Parents or loved ones might be motivated to minimize the problem because of fear that the term “mental illness” will cause the person to be stigmatized. That the setbacks and failures will make their child a “loser”. Indeed even the depressed person can add the fear of failure, and stigmatization to the seemingly insurmountable mountain of problems that they carry. 

Of course all of us have some small or large cross to bear. But it is part of the depression to think that these problems have no solutions, these are too many and interconnected and one can no longer find the will nor the energy to try. Thus, the best response of a person whose loved one is going through a depression is to stand up to her own fears and assure the loved one that they can fight this together.

Because, what the science is telling us is that depression is an illness like any other illness. And it can be a life threatening one. We need to take this seriously and understand that we cannot expect the person to live her usual life until he or she is well. The person needs our understanding, our nurturing and he or she needs to be given professional care.

And yet

After clinic these days I come home emotionally drained and brain dead. But never defeated. Why? Because the bravest people I know are the clinically depressed. I have seen over and over again how those with nothing left somehow find something within them too struggle towards wellness. What it is can be labeled love (for someone like a husband, or their families or just for life itself) or grace or the sheer power of the human spirit that will not be overcome.

To counsel with the depressed is to be with them as they stare into the darkest of holes and then fall into the darkness. But to counsel with the depressed is to know that a human being can claw their way out of the darkness. It is to stand at the edge of the abyss and call out to the one who has fallen in and to hear an answering call. Merely because you called, they answer. Somehow they have it in them to answer back. It is a blessing to hear them as the weeks go by to see them calling back from shallower depths and eventually climbing into the light.

Those of us who stand at the edge and call out can only marvel and be blessed by being witness to the indomitable will of these ordinary and crushed beings who nonetheless pick themselves up minute by minute, hour by hour, day by day and week by week.

It takes some time to get through. It takes time for a person (especially if young) to come to grips with disability and learn to live a satisfying life. But my counselees do. And when they get there it doesn’t mean freedom from bad days. Bad days come cycling back often in April, May, or June, or during Christmas. But for those who learn to live with their disability, what I see is a self assurance that it is OK to be sad and devastated, these things happen, but these things will be overcome.
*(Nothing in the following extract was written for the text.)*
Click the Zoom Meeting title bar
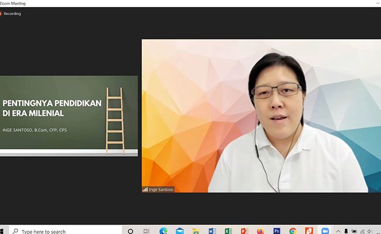Viewport: 381px width, 234px height. (176, 3)
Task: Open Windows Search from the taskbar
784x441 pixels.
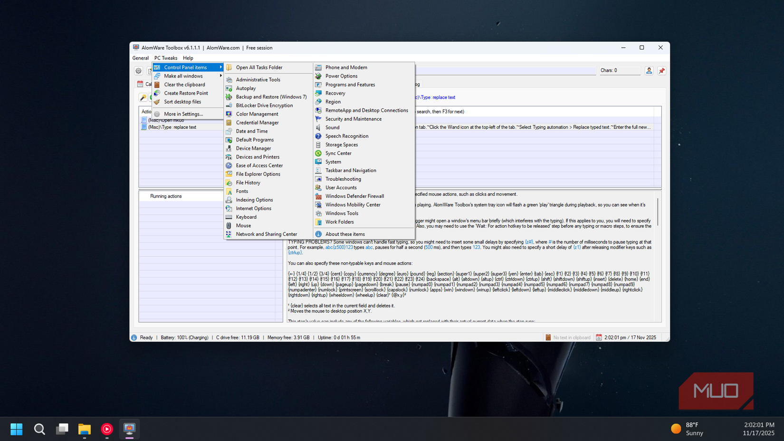Action: pyautogui.click(x=39, y=429)
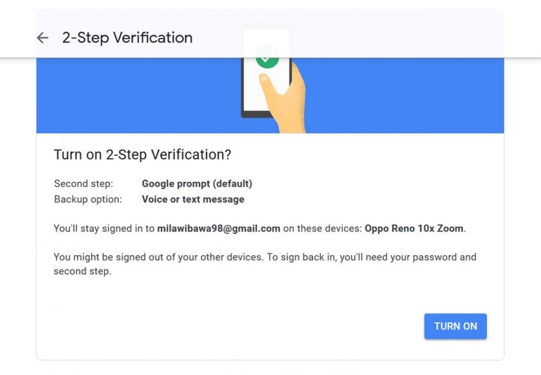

Often in this macho world we think of courage as going to war or ordering the killing of people. We think of courage as being aggressive towards people who disagree with you or who are different. We admire and become the followers of someone who is not afraid of others. We look to them for validation and protection,

But this is the cheapest kind of courage as far as I am concerned. Because no one is physically indestructible. No one can emotionally dominate all the time. Nor should dominance be admired. Physical courage and aggression are often the cause of misery rather than happiness.

But the courage that I see from people whose very will to live is taken away from them in sudden and cataclysmic cycles of depression is of the purest and most admirable kind. And it comes as a particular blessing for those to whom such a heavy burden is given.

This is why, even as I battle with the demons of despair along with my patients, I am only tired but never discouraged.

It is the season of sadness. And so I write this hoping to reach the many more that I cannot take in to my already overflowing clinic.

Please reach out now. You do not have to suffer alone. Others are pulling for you and you must find them. Listen to the many others who have been into the abyss you are in now. There will always be something left in you and you can climb into the light. – Rappler.com

 

Sylvia Estrada Claudio is a medical doctor who also has a PhD in psychology. She has been giving free services to abused and underprivileged women for the past 30 years.